## EXERCISE PROMPT
Your answer must hold only the lines below from the line containing "At what coordinates should I click to accomplish: Add" through the line containing "This screenshot has width=1286, height=512.", each reproduced exactly.

(Beginning of GIVEN RECORDS)

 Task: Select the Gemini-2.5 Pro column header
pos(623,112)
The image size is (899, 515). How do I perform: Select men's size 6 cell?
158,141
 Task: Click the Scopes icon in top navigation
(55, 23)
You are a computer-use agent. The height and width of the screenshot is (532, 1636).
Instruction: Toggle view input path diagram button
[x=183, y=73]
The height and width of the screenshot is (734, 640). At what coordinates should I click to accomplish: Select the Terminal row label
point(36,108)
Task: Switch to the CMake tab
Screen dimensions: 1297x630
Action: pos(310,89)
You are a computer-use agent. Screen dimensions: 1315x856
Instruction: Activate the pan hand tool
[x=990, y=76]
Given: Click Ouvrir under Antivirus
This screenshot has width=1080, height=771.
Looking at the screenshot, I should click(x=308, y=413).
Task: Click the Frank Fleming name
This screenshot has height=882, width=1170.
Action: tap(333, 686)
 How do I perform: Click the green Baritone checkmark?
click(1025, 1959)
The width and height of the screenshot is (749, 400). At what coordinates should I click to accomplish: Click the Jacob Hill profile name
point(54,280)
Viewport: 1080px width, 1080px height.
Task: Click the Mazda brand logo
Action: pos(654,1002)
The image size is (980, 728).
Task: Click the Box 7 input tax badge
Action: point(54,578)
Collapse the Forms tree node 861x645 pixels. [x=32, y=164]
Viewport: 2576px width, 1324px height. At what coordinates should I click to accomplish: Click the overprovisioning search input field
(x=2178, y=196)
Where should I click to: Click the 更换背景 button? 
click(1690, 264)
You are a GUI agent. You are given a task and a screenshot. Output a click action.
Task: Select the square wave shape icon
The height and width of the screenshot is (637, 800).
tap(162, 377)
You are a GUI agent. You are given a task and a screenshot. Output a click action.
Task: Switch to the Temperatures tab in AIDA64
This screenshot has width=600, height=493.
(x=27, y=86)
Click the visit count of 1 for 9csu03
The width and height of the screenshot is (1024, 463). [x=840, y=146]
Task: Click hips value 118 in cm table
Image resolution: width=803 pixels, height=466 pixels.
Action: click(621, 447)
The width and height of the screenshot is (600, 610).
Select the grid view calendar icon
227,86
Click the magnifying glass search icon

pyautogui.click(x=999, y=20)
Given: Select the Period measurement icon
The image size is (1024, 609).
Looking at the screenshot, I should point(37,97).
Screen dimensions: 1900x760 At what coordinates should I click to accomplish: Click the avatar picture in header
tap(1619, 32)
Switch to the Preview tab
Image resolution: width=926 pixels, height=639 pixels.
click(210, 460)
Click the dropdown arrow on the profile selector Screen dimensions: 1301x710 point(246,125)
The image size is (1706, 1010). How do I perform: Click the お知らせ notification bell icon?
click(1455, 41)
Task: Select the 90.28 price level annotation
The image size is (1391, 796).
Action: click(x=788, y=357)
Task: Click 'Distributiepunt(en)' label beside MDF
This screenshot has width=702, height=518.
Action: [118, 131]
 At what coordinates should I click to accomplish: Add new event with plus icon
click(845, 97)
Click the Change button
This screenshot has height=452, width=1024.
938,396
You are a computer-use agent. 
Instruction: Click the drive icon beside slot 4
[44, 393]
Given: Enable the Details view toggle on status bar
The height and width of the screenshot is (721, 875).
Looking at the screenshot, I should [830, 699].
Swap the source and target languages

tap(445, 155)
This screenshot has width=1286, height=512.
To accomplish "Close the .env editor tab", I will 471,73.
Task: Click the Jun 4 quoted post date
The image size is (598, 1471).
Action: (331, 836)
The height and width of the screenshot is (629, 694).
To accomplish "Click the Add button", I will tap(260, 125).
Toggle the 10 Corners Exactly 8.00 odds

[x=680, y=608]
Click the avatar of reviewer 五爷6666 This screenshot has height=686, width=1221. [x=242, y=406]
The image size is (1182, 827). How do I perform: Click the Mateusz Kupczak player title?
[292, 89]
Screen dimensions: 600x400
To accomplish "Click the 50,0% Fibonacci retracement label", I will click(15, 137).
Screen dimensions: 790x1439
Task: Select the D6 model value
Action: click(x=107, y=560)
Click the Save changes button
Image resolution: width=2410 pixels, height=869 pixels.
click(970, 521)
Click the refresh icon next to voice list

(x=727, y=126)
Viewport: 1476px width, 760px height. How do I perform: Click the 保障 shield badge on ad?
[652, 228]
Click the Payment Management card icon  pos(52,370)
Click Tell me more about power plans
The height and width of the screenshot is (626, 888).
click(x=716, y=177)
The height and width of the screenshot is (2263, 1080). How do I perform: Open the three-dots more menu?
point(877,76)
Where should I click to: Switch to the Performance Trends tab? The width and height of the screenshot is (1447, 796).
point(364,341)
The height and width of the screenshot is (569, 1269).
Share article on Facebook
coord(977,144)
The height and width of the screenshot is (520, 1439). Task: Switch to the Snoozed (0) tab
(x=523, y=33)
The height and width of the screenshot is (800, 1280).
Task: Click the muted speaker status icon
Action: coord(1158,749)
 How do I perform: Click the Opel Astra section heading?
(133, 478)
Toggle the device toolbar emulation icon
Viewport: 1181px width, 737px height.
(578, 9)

(End of GIVEN RECORDS)

## RESULT OF THIS EXERCISE
 At what coordinates should I click to accomplish: Add new event with plus icon
click(845, 97)
Click the Change button
This screenshot has height=452, width=1024.
938,396
You are a computer-use agent. 
Instruction: Click the drive icon beside slot 4
[44, 393]
Given: Enable the Details view toggle on status bar
The height and width of the screenshot is (721, 875).
Looking at the screenshot, I should [830, 699].
Swap the source and target languages

tap(445, 155)
This screenshot has width=1286, height=512.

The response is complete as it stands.